▶ _Stored records_:
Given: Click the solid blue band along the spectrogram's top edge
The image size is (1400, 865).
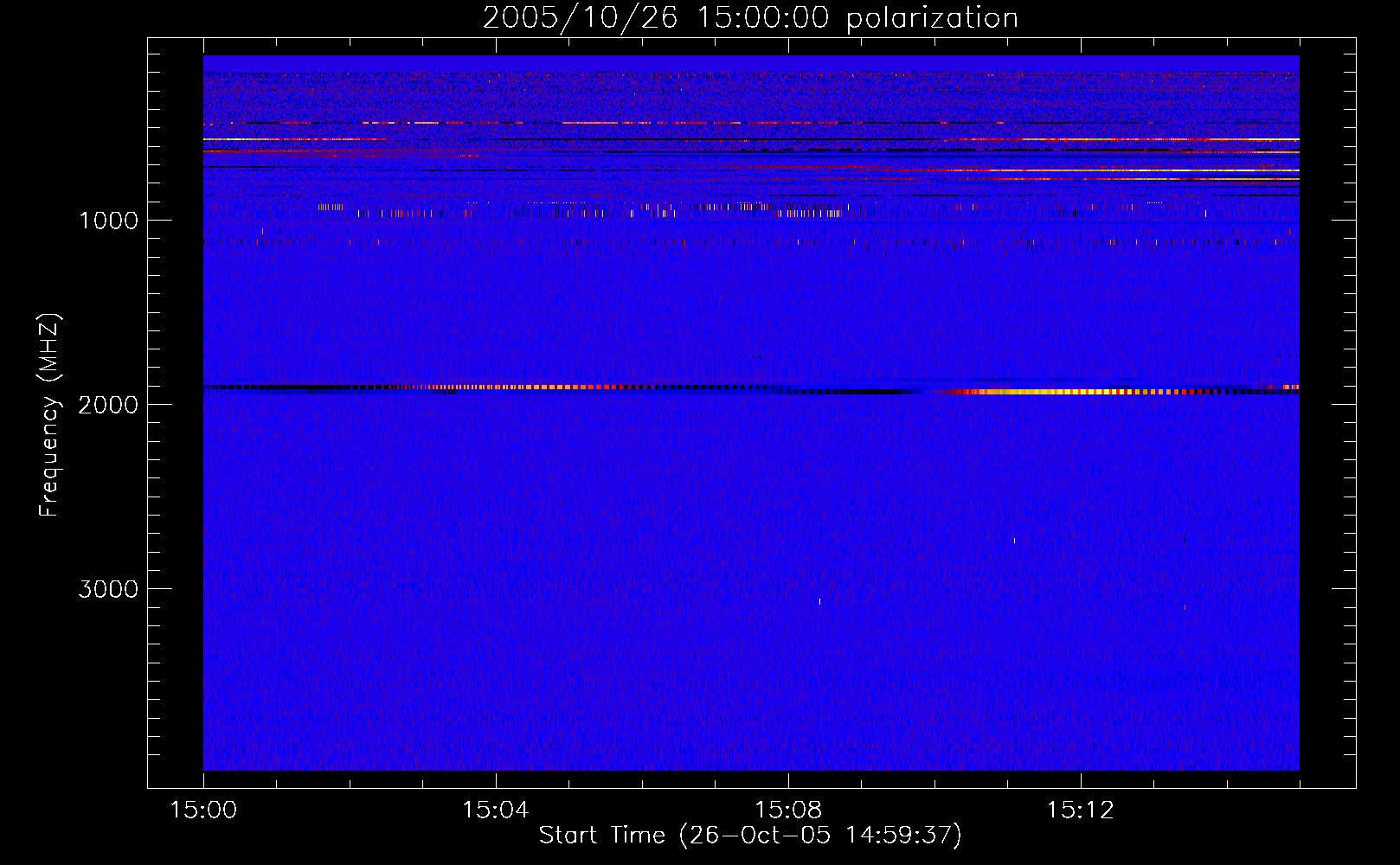Looking at the screenshot, I should click(750, 62).
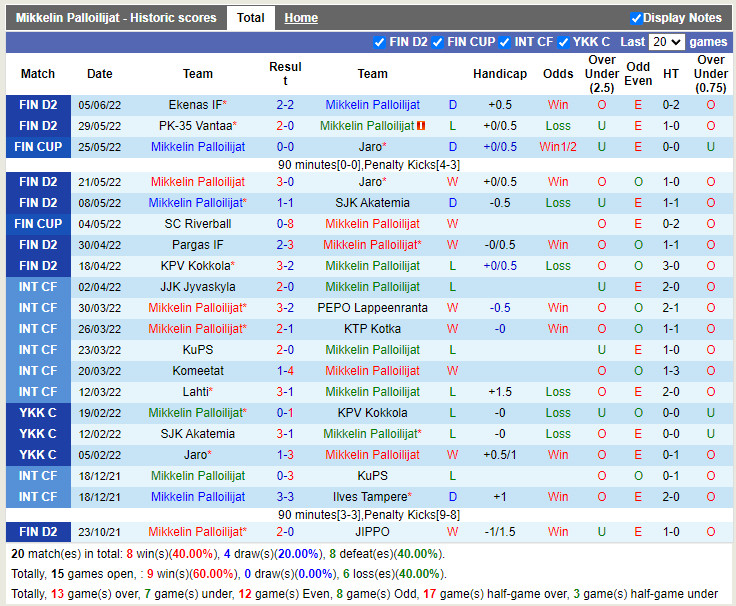Image resolution: width=736 pixels, height=606 pixels.
Task: Click the red card icon beside Mikkelin Palloilijat
Action: click(422, 126)
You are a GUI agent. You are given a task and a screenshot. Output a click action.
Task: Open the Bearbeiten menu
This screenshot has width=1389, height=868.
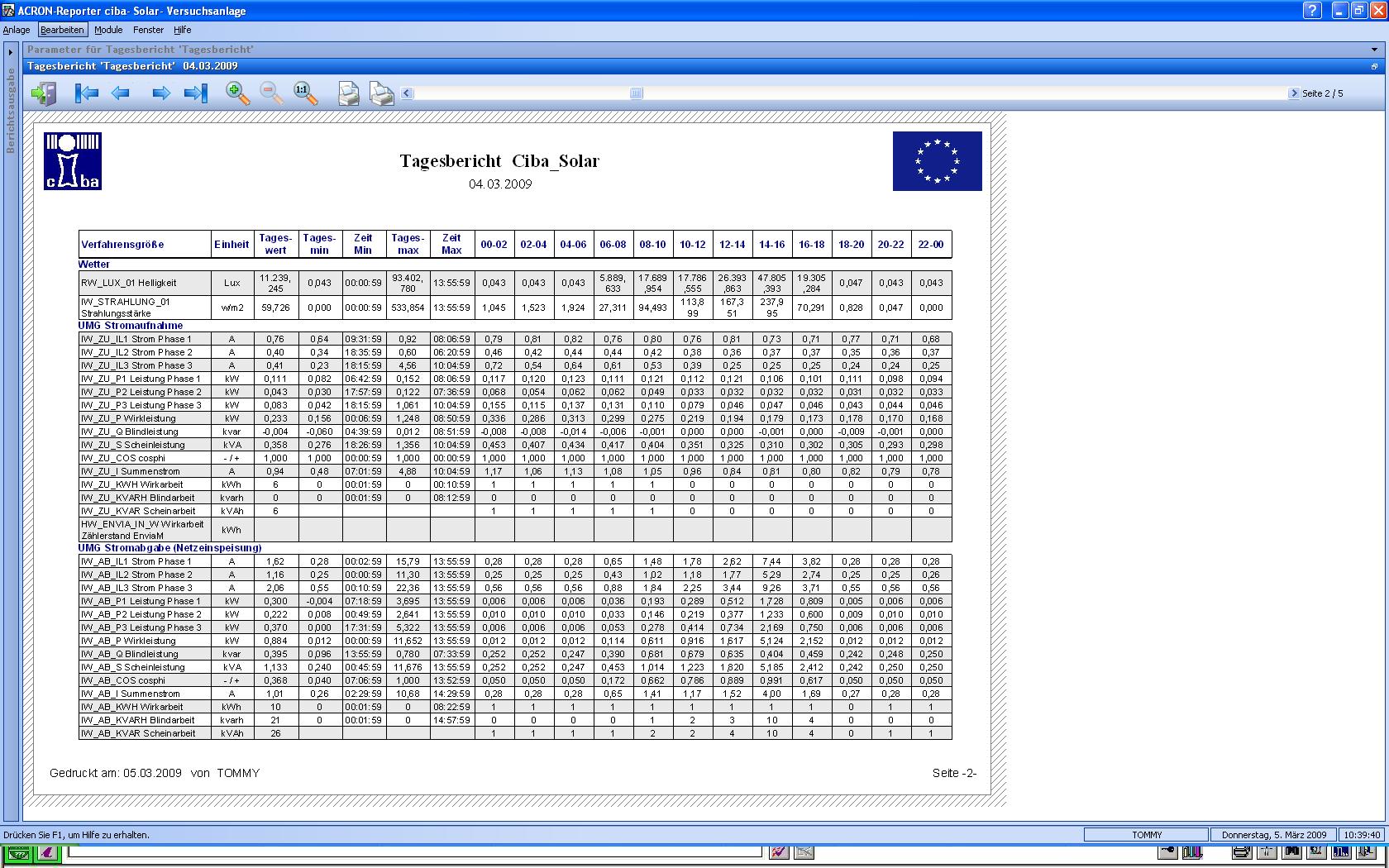click(x=62, y=30)
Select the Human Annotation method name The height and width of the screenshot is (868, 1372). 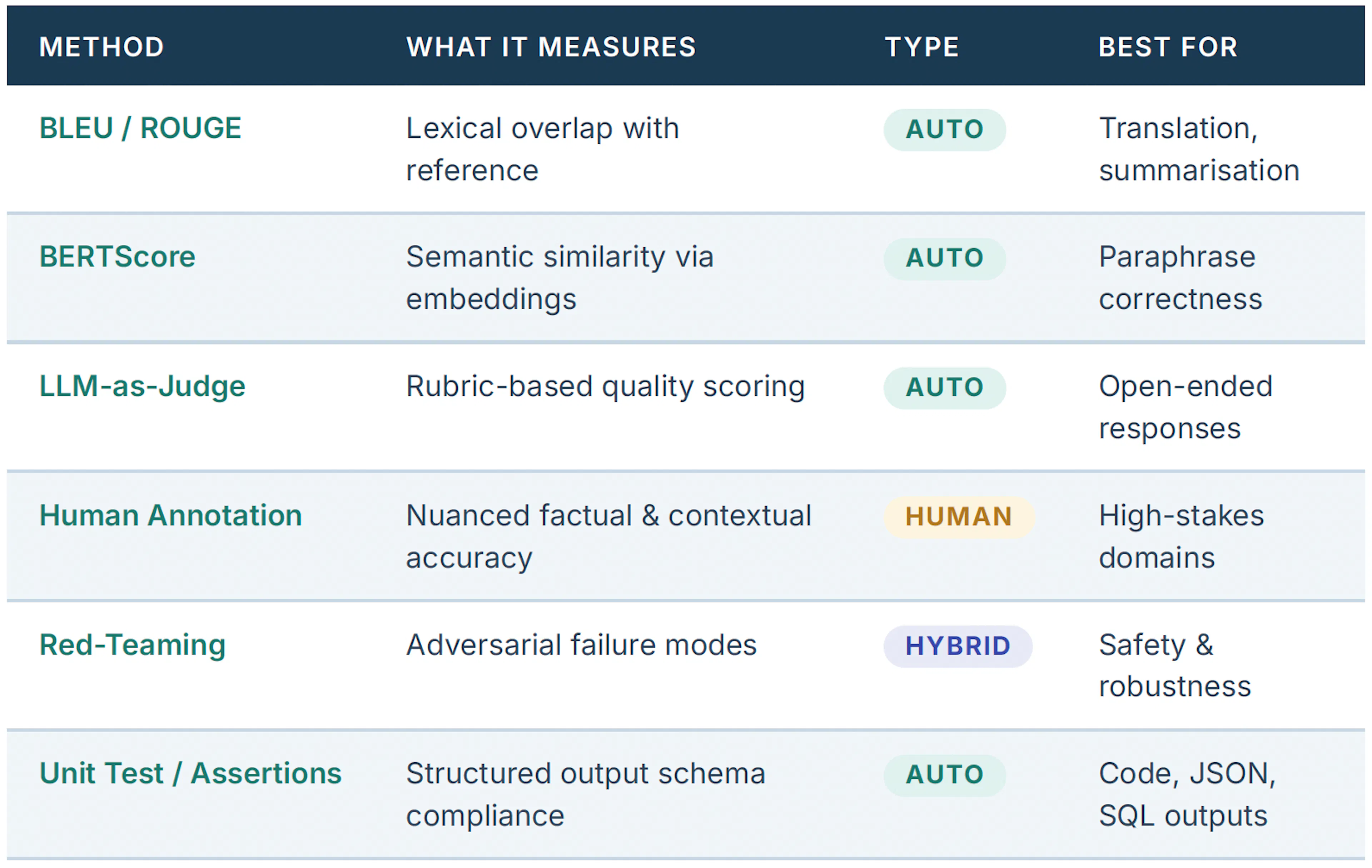tap(170, 515)
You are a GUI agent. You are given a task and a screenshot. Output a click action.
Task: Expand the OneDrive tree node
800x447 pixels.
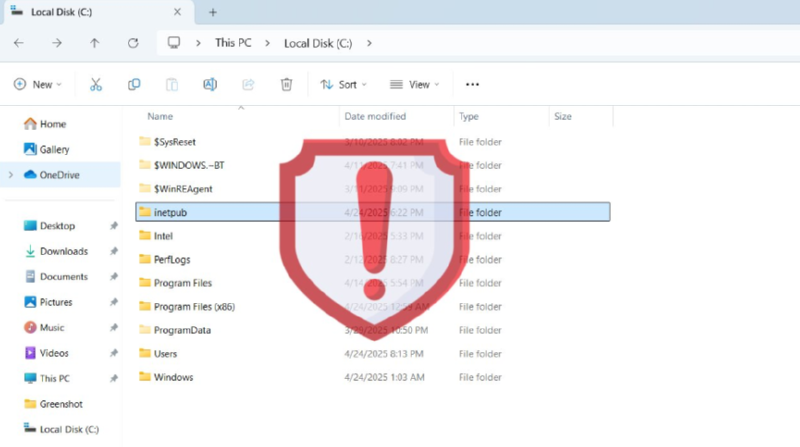[x=10, y=175]
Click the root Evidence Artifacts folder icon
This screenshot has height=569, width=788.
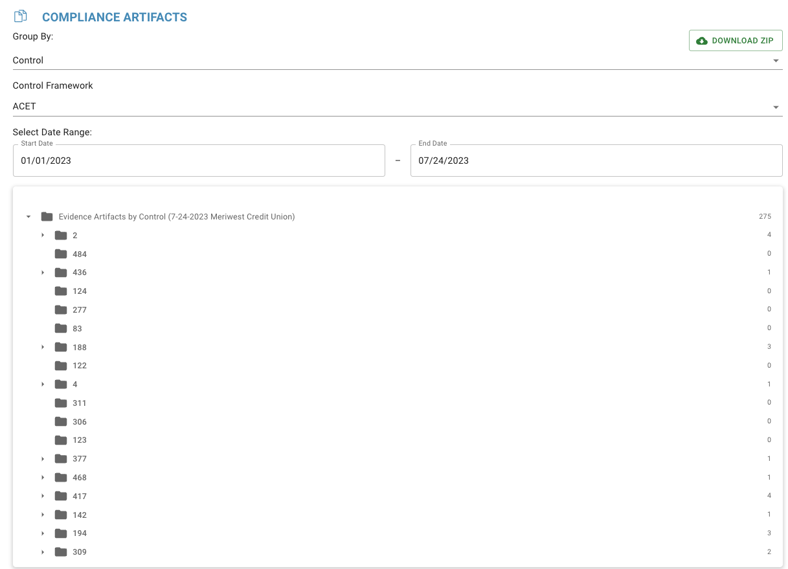coord(47,217)
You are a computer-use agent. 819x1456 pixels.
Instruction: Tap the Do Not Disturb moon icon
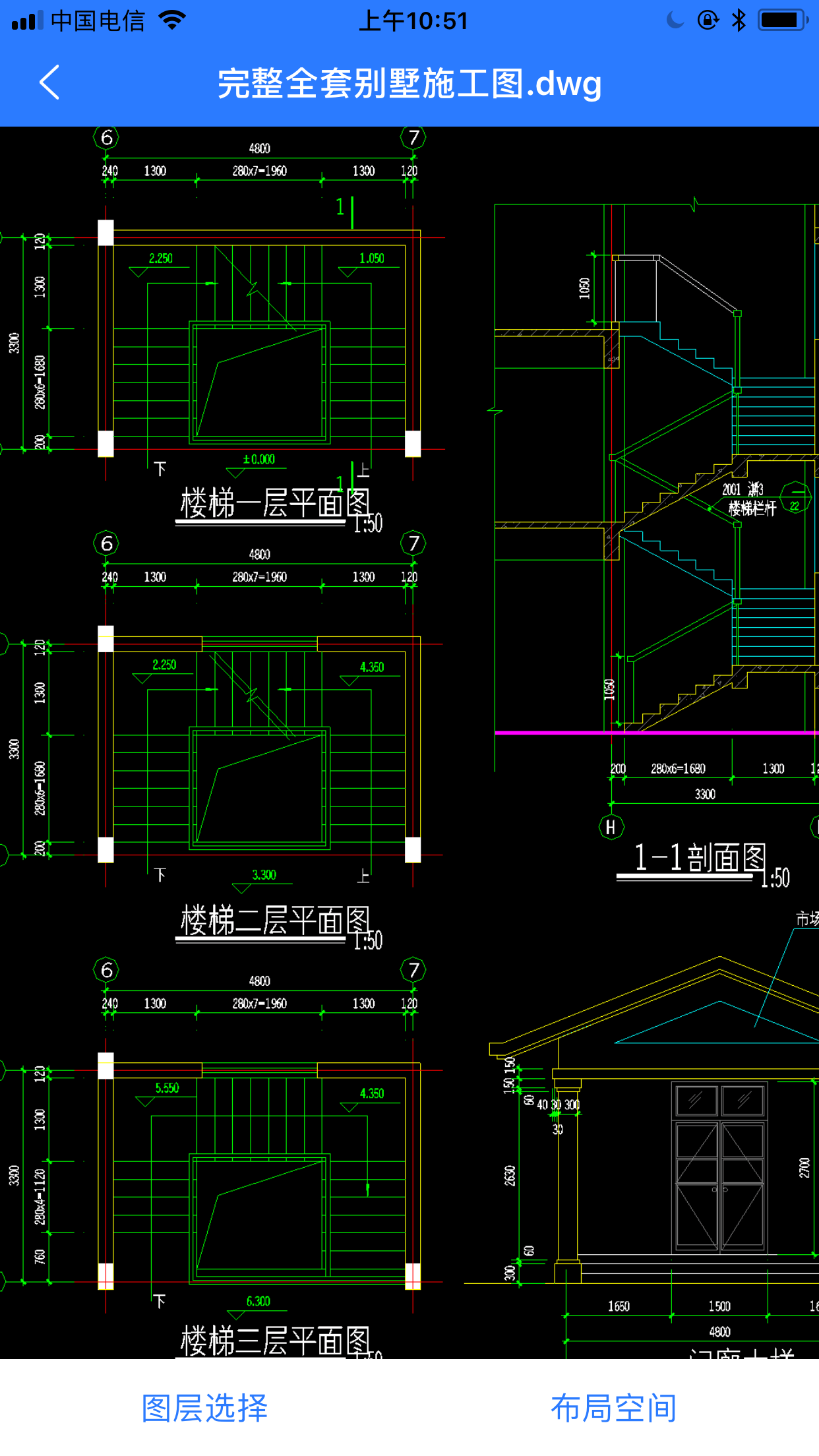point(675,20)
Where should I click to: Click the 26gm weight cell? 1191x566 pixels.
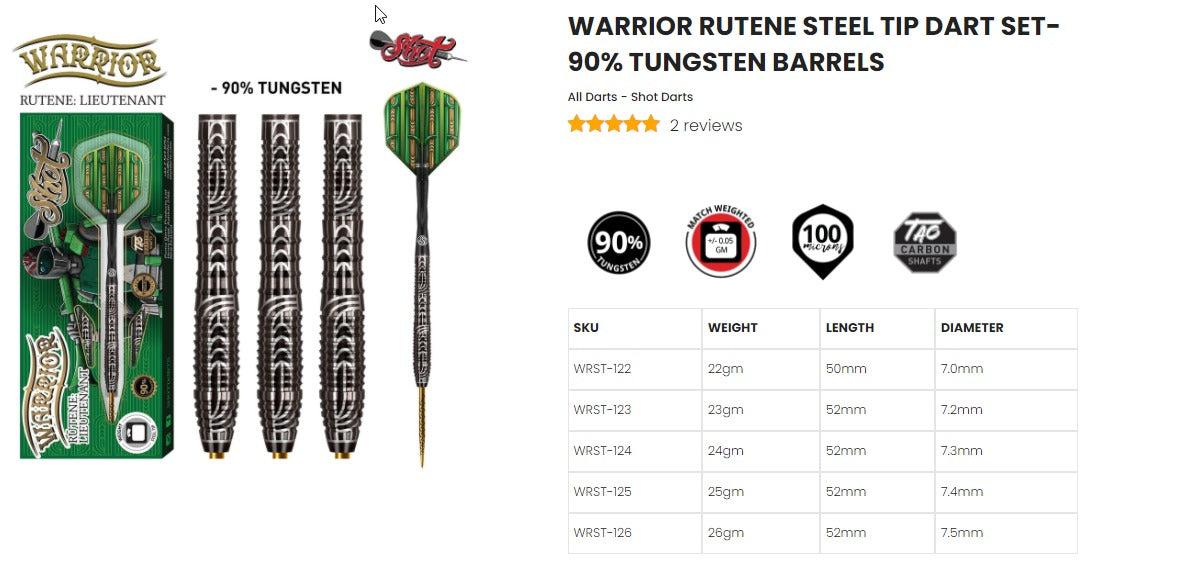coord(760,533)
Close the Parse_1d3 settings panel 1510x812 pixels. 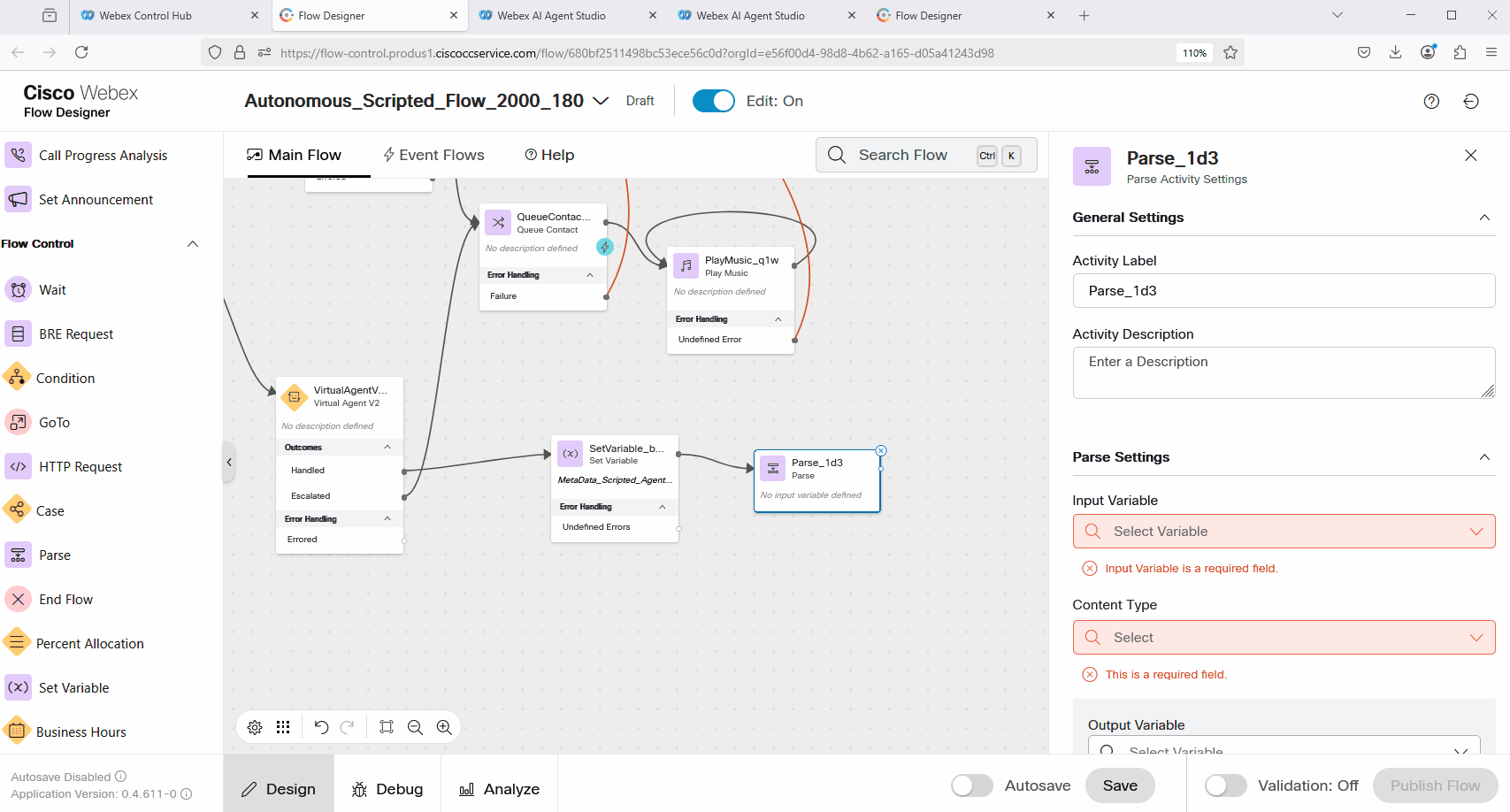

▶ _WORK REQUEST_:
Omit the pictures and please write out exactly the lines between the one containing "This screenshot has height=569, width=788." and the last line of the entries, both included.

▶ _SOLUTION FOR THIS EXERCISE_:
This screenshot has height=569, width=788.
coord(47,217)
You are a computer-use agent. 819x1456 pixels.
Instruction: Tap the Do Not Disturb moon icon
point(675,20)
Where should I click to: Click the 26gm weight cell? 1191x566 pixels.
coord(760,533)
Close the Parse_1d3 settings panel 1510x812 pixels. 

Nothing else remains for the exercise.